Question

HTSeq with transcriptome alignment- finding the right gtf

0

Entering edit mode

8.5 years ago

k.s.moore113 • 0

I received a transcriptome-aligned bam file from a coworker, which looks a little different than what I'm used to. A sample read from his bam looks like this:

HISEQ:240:C8VGLANXX:1:1101:1007:4288    0   gi|311893327|ref|NM_001198861.1|    365 255 26M *   0   0   NTTGGACAGGCGAATTCATGGTCGTG  #<<ABGGDGGGGGGGGGGGGGGGDGB  XA:i:1  MD:Z:0T25   NM:i:1

It lacks a chromosome identifier, which is a bit strange. Still, I thought I would be able to use a refseq GTF to count the reads with HTSeq, since a refseq identifier is present.

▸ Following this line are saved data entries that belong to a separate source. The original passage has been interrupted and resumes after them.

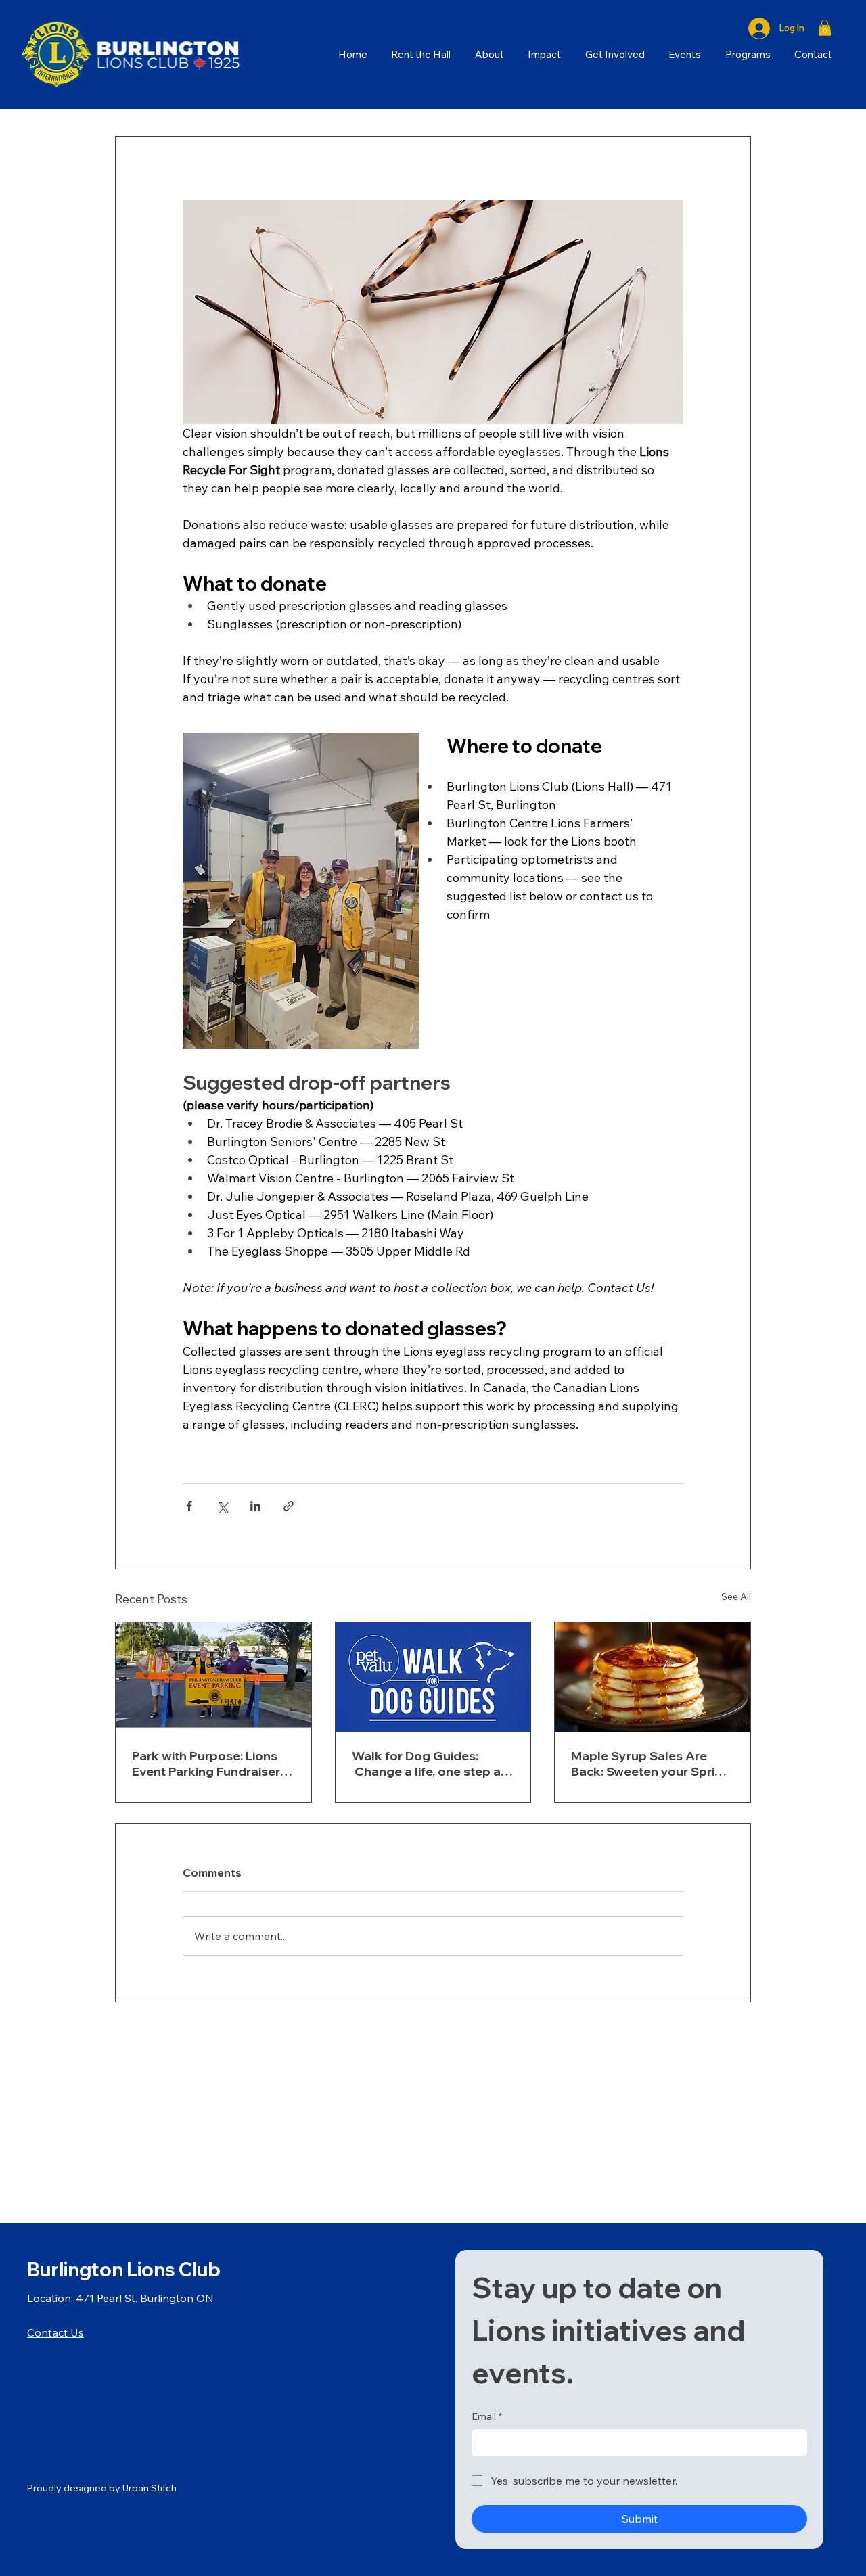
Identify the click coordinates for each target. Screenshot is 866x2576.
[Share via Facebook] (189, 1506)
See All (736, 1596)
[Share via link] (288, 1506)
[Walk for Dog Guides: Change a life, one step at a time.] (433, 1677)
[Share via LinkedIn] (255, 1506)
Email (487, 2416)
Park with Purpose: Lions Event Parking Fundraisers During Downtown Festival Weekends (210, 1763)
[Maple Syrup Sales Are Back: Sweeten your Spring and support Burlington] (652, 1677)
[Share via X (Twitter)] (222, 1506)
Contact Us (55, 2332)
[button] (824, 28)
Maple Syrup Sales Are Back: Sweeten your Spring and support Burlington (650, 1763)
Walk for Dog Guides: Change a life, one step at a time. (428, 1763)
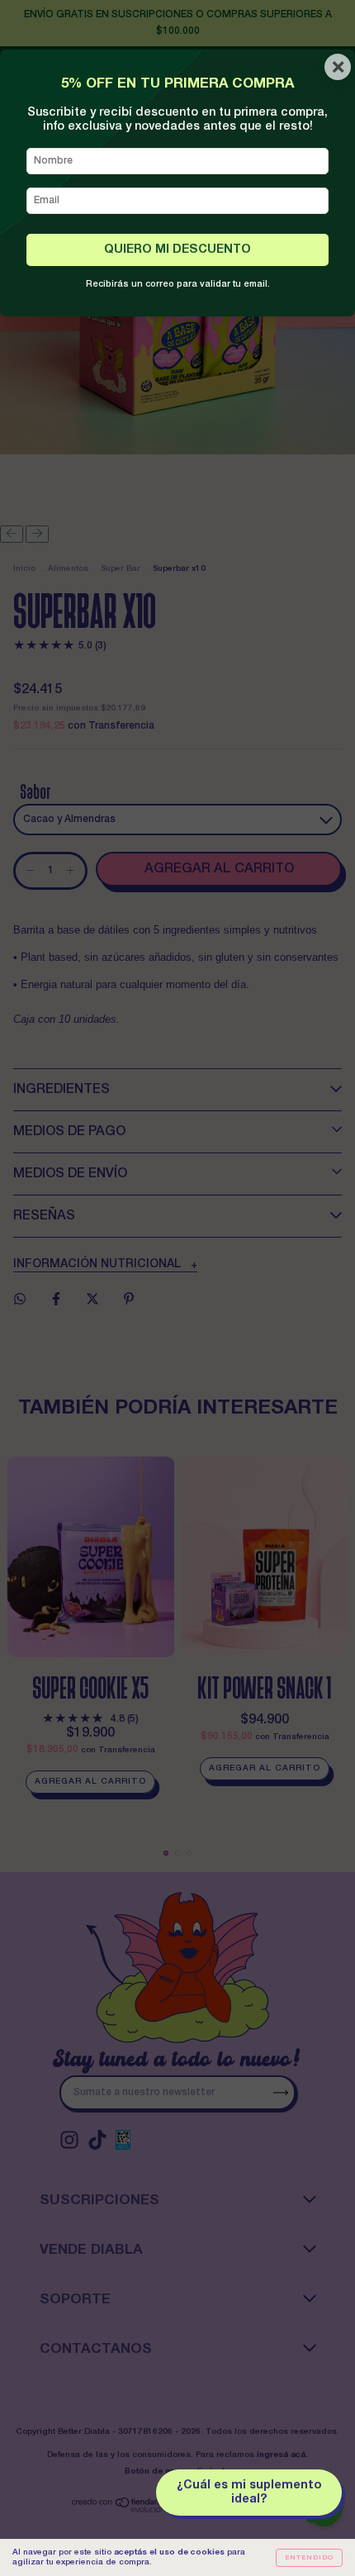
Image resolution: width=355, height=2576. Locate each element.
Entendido (309, 2558)
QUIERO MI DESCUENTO (177, 250)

My GTF file looks like this:

chr1    ucsc_refGene    exon    4782568 4782733 .   -   .   gene_id "Mrpl15"; transcript_id "NM_001177658"; exon_number "3"; exon_id "NM_001177658.3"; gene_name "Mrpl15";

My colleague was unsure whether his strands were reversed, so I ran HTSeq twice, once with --stranded=yes and once with --stranded=reverse. Either way, the read count tables report 0 reads for every gene:

Stranded=yes:
__no_feature    10954731
__ambiguous 0
__too_low_aQual 0
__not_aligned   5947831
__alignment_not_unique  0

Stranded=reverse
__no_feature    10954731
__ambiguous 0
__too_low_aQual 0
__not_aligned   5947831
__alignment_not_unique  0

I invoked HTSeq like this:

python -m HTSeq.scripts.count -f bam -r name --type=CDS --idattr=gene_id --mode=union --stranded=reverse blahblah.bam ucsc_refseq.gtf > blahblah-CDS-reverse.txt

I suppose the problem is that this isn't really the right gtf to use with this bam, but I'm not sure where I can get right kind, or what it should look like. Help?

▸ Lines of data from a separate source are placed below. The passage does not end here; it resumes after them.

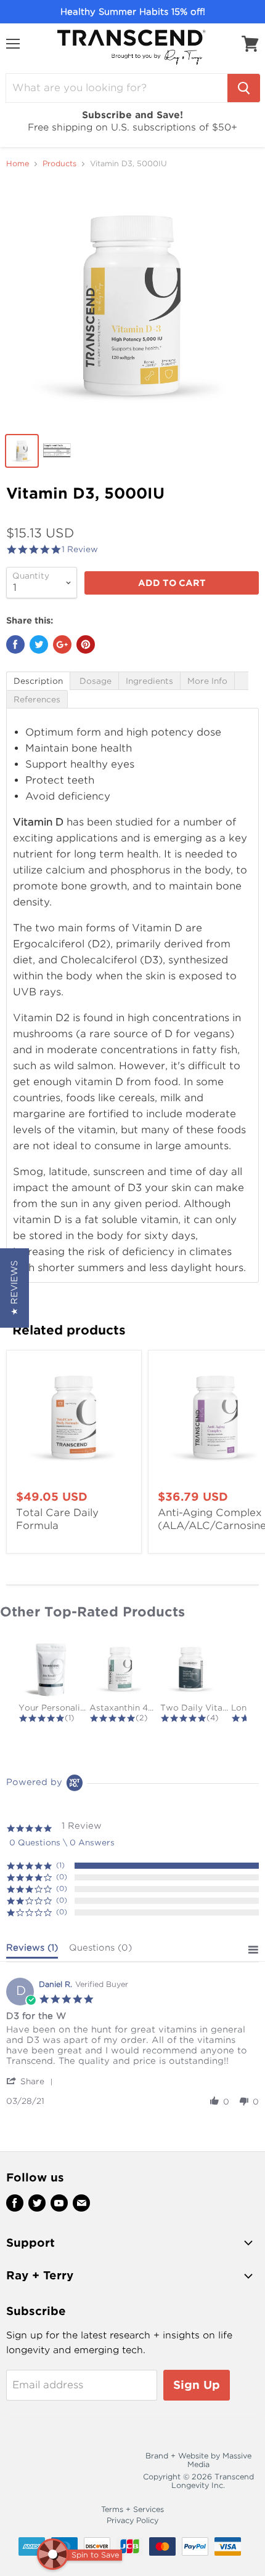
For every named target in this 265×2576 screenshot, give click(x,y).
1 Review (80, 549)
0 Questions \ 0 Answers (62, 1842)
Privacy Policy (132, 2520)
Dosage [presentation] (94, 681)
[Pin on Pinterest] (85, 644)
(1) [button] (60, 1865)
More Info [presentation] (207, 681)
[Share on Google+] (62, 644)
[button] (32, 2081)
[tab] (38, 680)
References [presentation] (37, 699)
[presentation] (241, 681)
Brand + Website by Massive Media (198, 2460)
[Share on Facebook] (15, 644)
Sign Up (196, 2384)
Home (17, 163)
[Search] (243, 88)
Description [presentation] (38, 681)
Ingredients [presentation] (149, 681)
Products (59, 163)
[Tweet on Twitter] (39, 644)
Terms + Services (132, 2509)
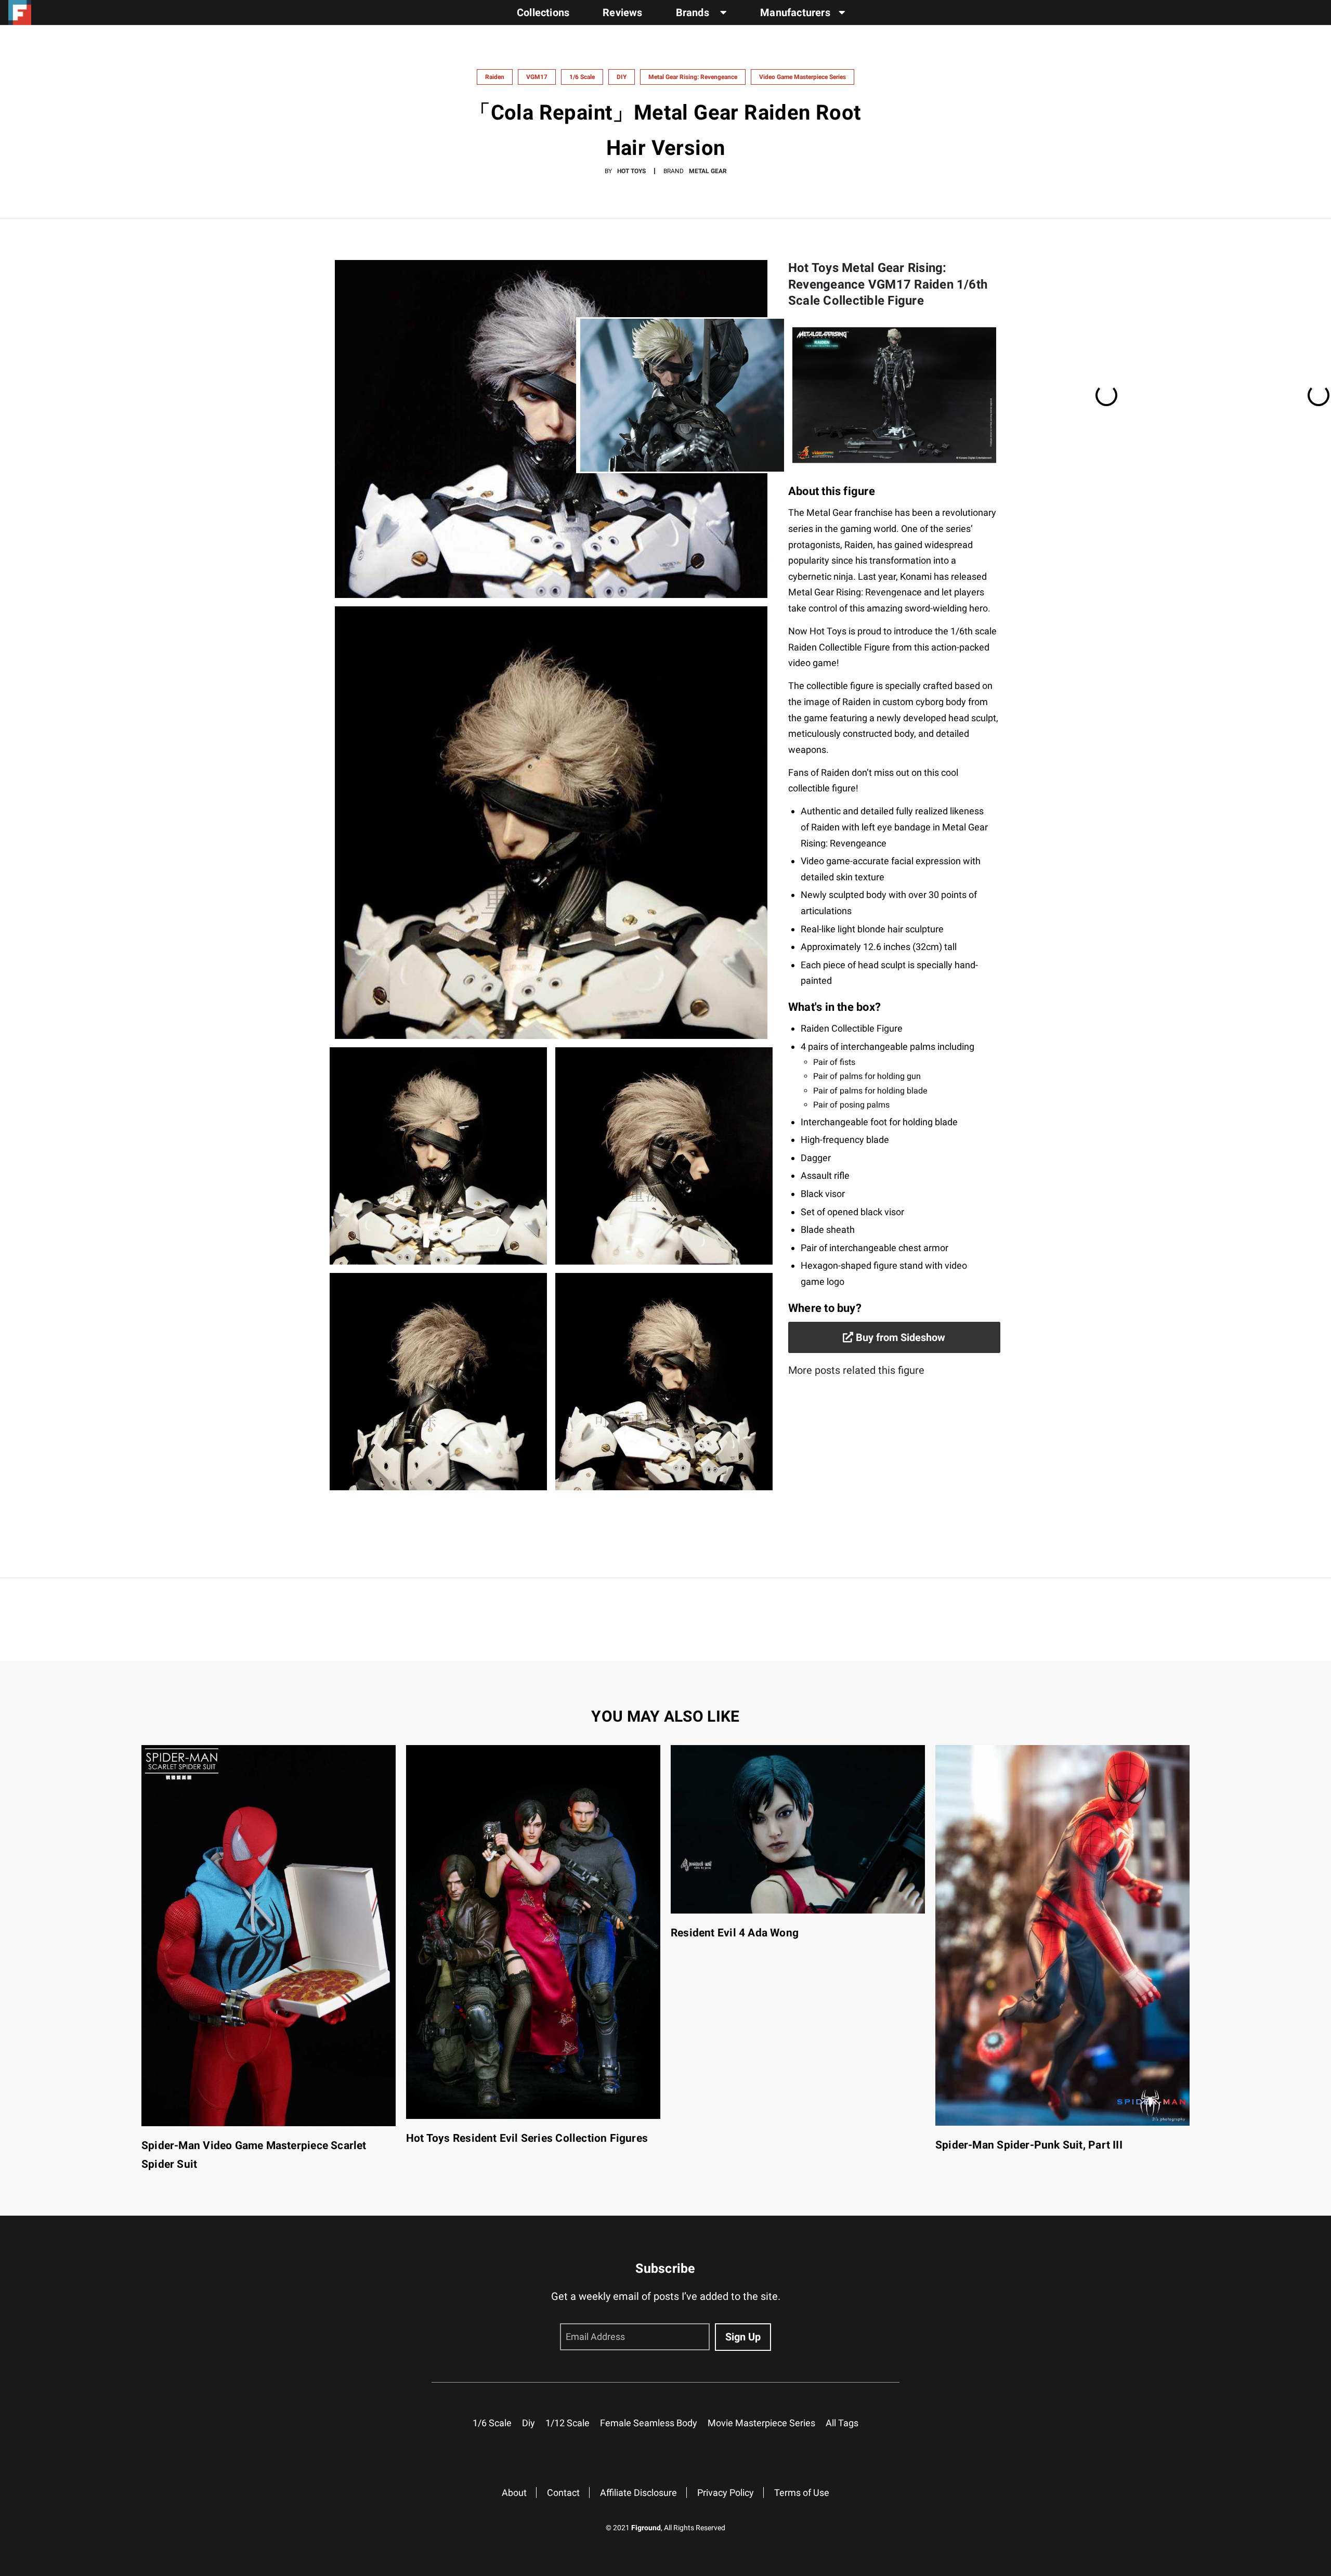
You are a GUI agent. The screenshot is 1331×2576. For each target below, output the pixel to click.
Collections (543, 12)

RNA-Seq sequencing next-gen HTSeq • 3.9k views

ADD COMMENT • link updated 8.5 years ago by GenoMax 147k • written 8.5 years ago by k.s.moore113 • 0

0

Entering edit mode

Hi, Not sure if this is the right answer. Does your bam file has a header? It happened to me before that the alignment was done with a reference where the chromosomes were identified as '1, 2, 3 ...' and in the gtf file they are identified as 'chr1, chr2, chr3, ...'. I believe that if this is the case you can just modify the chromosome names in the gtf file. You can do: sed 's/^chr/^/g' gtf_file -i

ADD REPLY • link 8.5 years ago by mjg ▴ 30

0

Entering edit mode

I've had that problem too, and I don't think this is the same thing. Normally, my bam files look like this:

HISEQ:240:C8VGLANXX:1:1101:1000:59382 321 chr9 49079038 0 50M chr15 81972436 0 NCTTGGTCCTGTTTCCTCCTGTGGCCCGGAGTTTGATGTGCAGGGCAGTG #3<:AGGDGGGGGGGGGGGFFDFEGGGGGGGGGGGGGEDGGGGFGDGGGG AS:i:-6 XN:i:0 XM:i:2

In the example above, my coworker's bam does not appear to have a chromosome id at all. Instead of chromosome and position, it just gives a refseq ID (gi|311893327|ref|NM_001198861.1). I'm not sure how to work around this.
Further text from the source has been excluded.